### PROVIDED PASSAGE
Rahimzadeh et al. [19] suggested ANFIS approach for the prediction of oily wastewater microfiltration permeate volume. Similarly, Talebizadeh and Moridnejad [20] compared ANN with ANFIS in forecasting lake level fluctuations, where ANFIS turned out to be superior to ANN in terms of efficiency. For water quality prediction, ANFIS has been applied for biochemical oxygen demand estimation based upon other water quality parameters as inputs [21]. Despite prediction model improvements, increase in model accuracy while avoiding overfitting is still a challenge for most researchers. According to recent researches, model performance can be significantly improved if an appropriate hybrid of multiple models is used for forecasting and prediction than using a single model in this regard [22].
As is apparent from the above studies, ANFIS has its popularity in terms of its applications and is also well established in the literature, but the choice of algorithms in automatically generating membership function is not given due considerations. Therefore, this study presents the automatic generation of membership function for WQI using fuzzy Cmeans (FCM) and subtractive clustering (SC) based ANFIS model which yields the homogeneous clusters (or classes) of WQI. The clustering method is one of the important methods for data analysis and decision making that allows retrieval of the useful information by grouping or categorizing multidimensional data in clusters. Since water quality data are a multidimensional data, it is expected that by performing two different clustering techniques a model performance can be evaluated and compared.

### DATA SHOWN
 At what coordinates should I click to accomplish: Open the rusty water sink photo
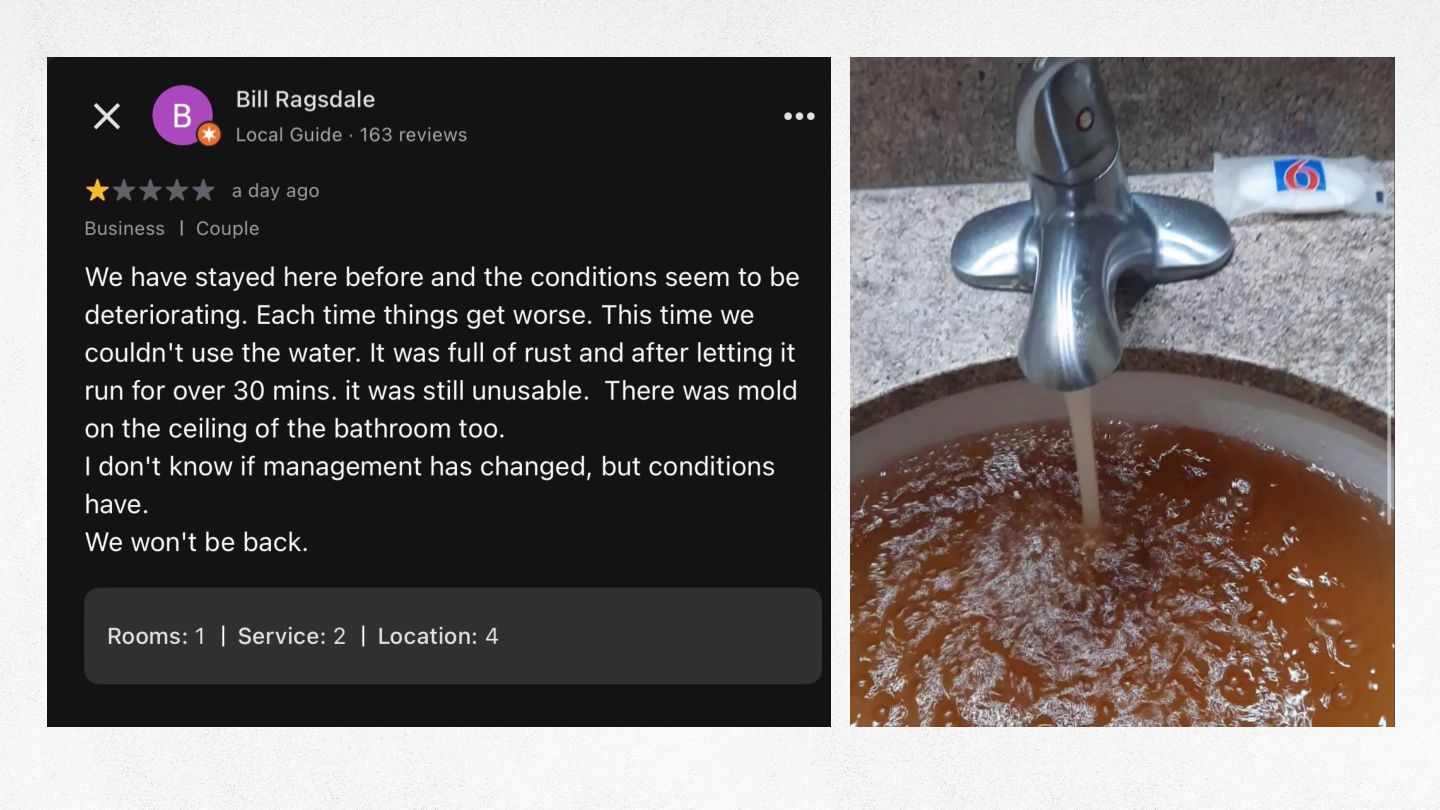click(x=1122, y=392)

### SET OF TASKS
(1) According to the ANFIS passage, which approach proved superior to ANN in forecasting lake level fluctuations?
(2) Transcribe everything in the ANFIS passage from "Rahimzadeh et al." down to "this regard [22].".

### SOLUTIONS TO THE PROBLEMS
(1) ANFIS proved superior to ANN in terms of efficiency.

(2)
Rahimzadeh et al. [19] suggested ANFIS approach for the prediction of oily wastewater microfiltration permeate volume. Similarly, Talebizadeh and Moridnejad [20] compared ANN with ANFIS in forecasting lake level fluctuations, where ANFIS turned out to be superior to ANN in terms of efficiency. For water quality prediction, ANFIS has been applied for biochemical oxygen demand estimation based upon other water quality parameters as inputs [21]. Despite prediction model improvements, increase in model accuracy while avoiding overfitting is still a challenge for most researchers. According to recent researches, model performance can be significantly improved if an appropriate hybrid of multiple models is used for forecasting and prediction than using a single model in this regard [22].